If a single shared auth-method is repeatedly updated to point to different
kubernetes-hostvalues (from different dataplanes), you are likely affected.
-
-
Confirm that each Kubernetes cluster has its own token issuer
Each Kubernetes cluster normally has a distinct service-account signing key.
If service-account tokens from cluster A are being validated against cluster B’s API server, validation will fail.
Current recommendations and workarounds
Because of the above limitations, the supported options today are:
Option 1: Separate Consul control-plane per Kubernetes cluster
Approach
Run a dedicated Consul deployment (control plane) for each Kubernetes cluster.
Pros
No cross-cluster conflicts for Kubernetes auth-methods.
Each environment can be managed and upgraded independently.
Cons
Higher operational cost (more Consul deployments to manage).
No shared Consul state across clusters (may not suit shared / federated service mesh topologies).
This is the most straightforward and reliable approach given current product behavior.
Option 2: Avoid using ingress/proxy for Kubernetes API where possible
Approach
-
Where your network topology allows, configure each dataplane to:
Reach its own Kubernetes API directly (for example, using the cluster‑internal API endpoint).
Use the native Kubernetes CA instead of a shared external CA chain via ingress.
Benefits
Simplifies Kubernetes auth-method configuration.
Avoids having to patch auth-methods with an external CA chain.
Reduces the chance of conflicts when multiple dataplanes are configured.
Advanced / custom workarounds (use with caution)
In limited scenarios, some users have experimented with:
Creating separate Kubernetes auth-methods per dataplane in the same control plane.

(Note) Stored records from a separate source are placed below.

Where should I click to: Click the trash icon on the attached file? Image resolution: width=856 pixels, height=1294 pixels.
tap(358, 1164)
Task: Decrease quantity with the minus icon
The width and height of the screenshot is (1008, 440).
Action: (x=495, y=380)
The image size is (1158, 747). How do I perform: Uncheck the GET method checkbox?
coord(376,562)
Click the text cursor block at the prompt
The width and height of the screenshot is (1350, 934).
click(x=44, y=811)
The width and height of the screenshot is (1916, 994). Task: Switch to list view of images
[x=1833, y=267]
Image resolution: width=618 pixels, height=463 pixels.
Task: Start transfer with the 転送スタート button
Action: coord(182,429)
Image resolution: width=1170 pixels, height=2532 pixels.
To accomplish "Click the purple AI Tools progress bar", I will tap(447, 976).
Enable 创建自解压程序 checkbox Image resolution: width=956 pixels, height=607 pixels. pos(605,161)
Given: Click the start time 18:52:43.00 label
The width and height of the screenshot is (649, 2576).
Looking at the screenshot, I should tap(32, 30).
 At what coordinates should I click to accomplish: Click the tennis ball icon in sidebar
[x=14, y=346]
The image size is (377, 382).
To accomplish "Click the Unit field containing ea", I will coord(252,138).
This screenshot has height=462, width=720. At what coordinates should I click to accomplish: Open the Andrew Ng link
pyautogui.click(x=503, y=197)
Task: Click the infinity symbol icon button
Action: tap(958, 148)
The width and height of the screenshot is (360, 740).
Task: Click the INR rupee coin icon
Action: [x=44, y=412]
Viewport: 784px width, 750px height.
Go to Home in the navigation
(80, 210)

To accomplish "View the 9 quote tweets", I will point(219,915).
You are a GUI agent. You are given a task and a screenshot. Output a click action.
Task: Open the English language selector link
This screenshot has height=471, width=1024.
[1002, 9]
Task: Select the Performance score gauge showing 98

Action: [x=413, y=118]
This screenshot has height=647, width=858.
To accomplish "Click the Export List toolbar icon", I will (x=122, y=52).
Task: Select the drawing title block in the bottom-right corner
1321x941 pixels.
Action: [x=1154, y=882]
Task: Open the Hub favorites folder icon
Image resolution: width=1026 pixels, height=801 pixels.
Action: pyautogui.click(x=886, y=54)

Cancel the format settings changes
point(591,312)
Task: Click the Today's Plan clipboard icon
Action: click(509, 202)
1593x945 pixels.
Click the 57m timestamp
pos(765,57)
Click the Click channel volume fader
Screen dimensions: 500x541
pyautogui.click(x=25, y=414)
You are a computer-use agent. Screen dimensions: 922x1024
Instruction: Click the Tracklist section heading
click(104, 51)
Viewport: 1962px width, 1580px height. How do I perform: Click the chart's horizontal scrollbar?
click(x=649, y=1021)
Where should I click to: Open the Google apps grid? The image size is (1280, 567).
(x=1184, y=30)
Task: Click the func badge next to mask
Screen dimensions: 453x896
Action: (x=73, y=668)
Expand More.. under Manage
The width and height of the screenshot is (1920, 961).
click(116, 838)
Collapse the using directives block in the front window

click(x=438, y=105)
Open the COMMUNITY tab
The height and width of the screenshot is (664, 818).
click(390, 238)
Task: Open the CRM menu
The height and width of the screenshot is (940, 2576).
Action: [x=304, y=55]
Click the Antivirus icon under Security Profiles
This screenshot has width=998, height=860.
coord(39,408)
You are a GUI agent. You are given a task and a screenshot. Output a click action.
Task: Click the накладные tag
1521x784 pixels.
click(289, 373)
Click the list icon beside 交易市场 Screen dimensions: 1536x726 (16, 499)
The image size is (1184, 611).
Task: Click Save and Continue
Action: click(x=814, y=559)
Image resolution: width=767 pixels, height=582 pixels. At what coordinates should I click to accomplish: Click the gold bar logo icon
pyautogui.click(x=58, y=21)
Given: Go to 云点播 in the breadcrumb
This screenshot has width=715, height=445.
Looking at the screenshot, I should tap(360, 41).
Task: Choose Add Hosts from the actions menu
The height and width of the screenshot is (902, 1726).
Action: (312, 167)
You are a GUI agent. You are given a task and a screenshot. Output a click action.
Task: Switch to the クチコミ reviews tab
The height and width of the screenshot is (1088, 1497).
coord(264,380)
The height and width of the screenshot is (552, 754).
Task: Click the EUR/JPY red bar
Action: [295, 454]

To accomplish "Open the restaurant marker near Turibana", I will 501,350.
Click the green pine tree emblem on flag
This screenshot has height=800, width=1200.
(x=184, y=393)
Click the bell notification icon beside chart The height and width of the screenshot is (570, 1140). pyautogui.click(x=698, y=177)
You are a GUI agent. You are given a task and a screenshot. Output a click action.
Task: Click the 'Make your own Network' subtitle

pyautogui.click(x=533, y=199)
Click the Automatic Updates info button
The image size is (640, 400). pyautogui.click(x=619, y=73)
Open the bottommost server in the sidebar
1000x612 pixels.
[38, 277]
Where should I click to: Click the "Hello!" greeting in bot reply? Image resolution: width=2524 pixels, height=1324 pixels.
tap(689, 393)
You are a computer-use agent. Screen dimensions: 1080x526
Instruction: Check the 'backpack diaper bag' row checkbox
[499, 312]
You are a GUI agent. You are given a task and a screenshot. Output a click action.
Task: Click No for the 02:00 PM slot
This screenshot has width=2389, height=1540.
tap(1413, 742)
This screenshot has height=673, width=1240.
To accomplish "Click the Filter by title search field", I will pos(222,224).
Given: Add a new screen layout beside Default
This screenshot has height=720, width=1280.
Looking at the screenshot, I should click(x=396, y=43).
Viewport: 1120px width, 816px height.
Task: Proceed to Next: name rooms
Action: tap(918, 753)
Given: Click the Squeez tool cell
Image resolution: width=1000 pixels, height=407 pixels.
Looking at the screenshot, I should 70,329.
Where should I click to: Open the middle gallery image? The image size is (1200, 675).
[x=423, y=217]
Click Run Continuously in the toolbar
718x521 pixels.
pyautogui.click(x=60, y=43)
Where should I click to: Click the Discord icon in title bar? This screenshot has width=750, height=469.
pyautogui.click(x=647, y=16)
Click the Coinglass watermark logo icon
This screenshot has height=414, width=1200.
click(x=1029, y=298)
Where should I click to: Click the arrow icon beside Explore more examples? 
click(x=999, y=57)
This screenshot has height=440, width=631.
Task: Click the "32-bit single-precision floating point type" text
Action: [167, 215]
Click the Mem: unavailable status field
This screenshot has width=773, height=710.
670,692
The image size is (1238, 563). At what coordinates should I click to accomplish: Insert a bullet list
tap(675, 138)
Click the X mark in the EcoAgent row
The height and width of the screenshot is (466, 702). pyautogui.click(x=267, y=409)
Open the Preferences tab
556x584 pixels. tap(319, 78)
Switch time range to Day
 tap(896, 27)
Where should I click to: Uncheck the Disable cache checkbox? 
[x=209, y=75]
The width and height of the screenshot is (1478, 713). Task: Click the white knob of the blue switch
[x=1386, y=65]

Customizing their deployment so each dataplane’s Consul components consistently use the correct auth-method.
However, such approaches typically require:
Manual creation and ongoing management of multiple Kubernetes auth-methods and ACL binding rules.
Customization or forking of Helm templates to ensure the correct auth-method is used by each dataplane’s components.
Additional validation after each upgrade.
These patterns are advanced, may not be officially supported, and should be treated as temporary workarounds rather than long-term solutions.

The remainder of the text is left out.